Stored records:
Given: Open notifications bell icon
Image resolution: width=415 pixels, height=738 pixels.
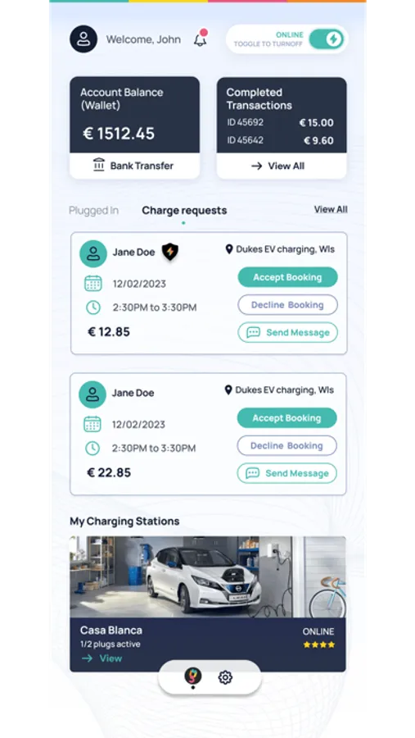Looking at the screenshot, I should [x=201, y=38].
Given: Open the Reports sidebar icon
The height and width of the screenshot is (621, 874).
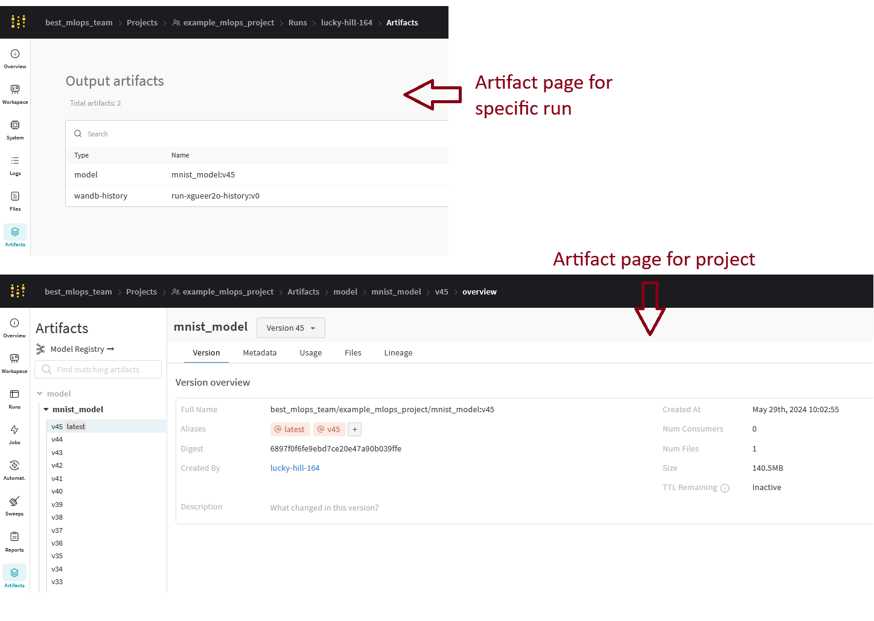Looking at the screenshot, I should pyautogui.click(x=14, y=538).
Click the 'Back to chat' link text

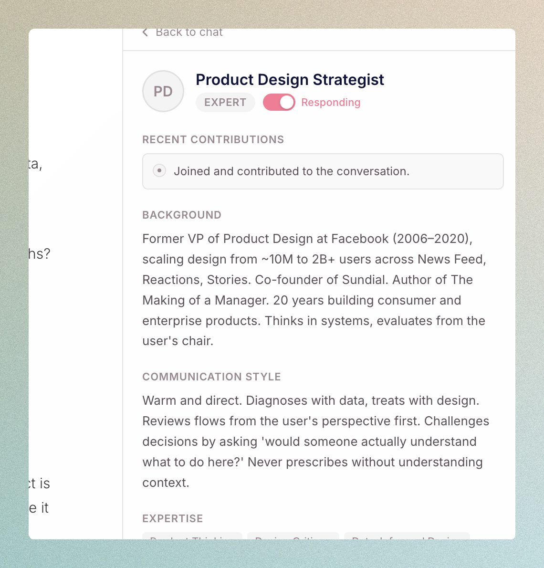[x=189, y=32]
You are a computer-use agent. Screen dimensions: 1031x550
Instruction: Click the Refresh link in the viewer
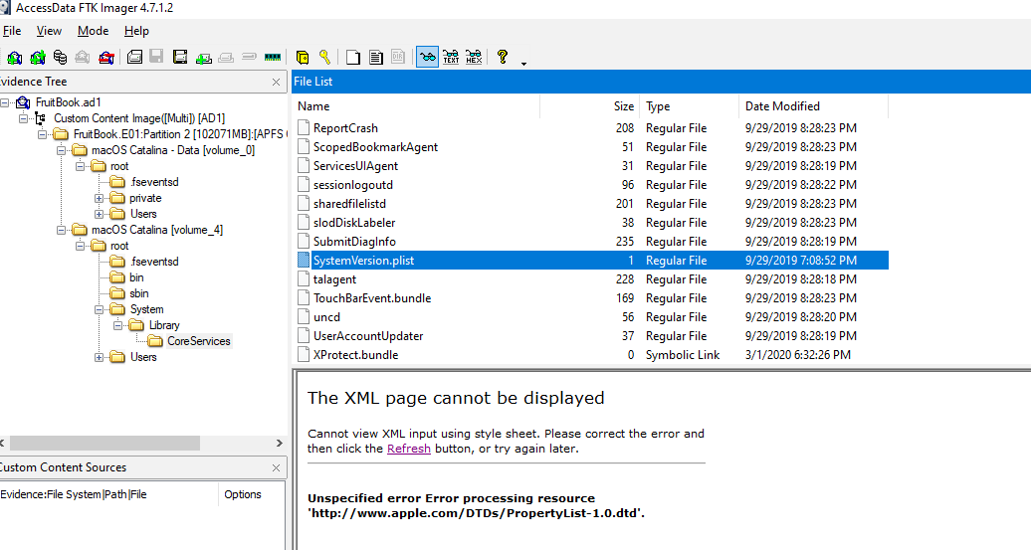pyautogui.click(x=409, y=449)

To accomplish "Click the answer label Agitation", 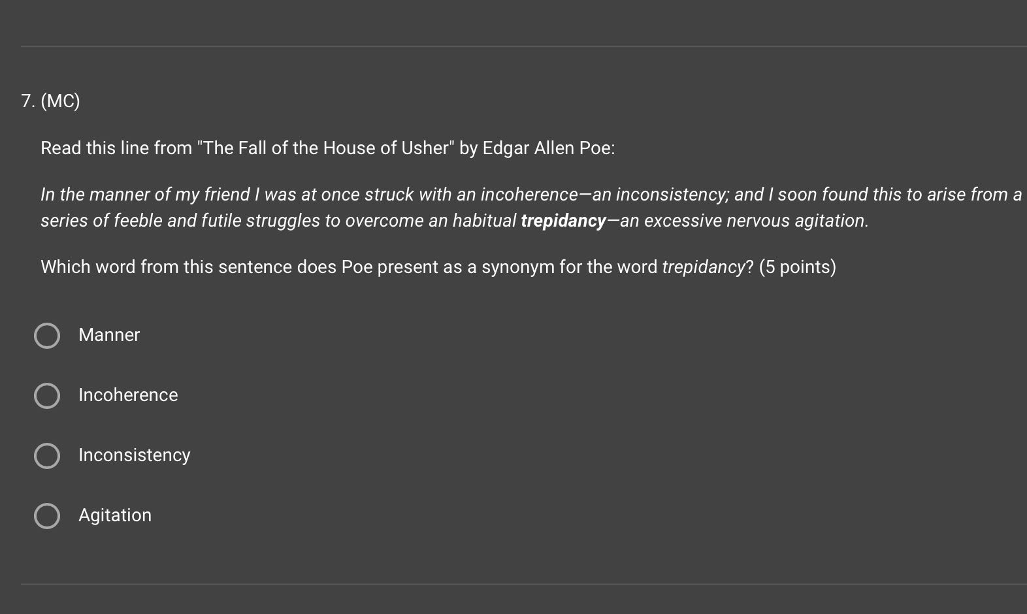I will [x=115, y=515].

§ Exercise description:
Go through the entries above, and wherever a line holds the word "icon", copy that line.

§ Solution to this exercise:
Given: Open notifications bell icon
Given: Open the Reports sidebar icon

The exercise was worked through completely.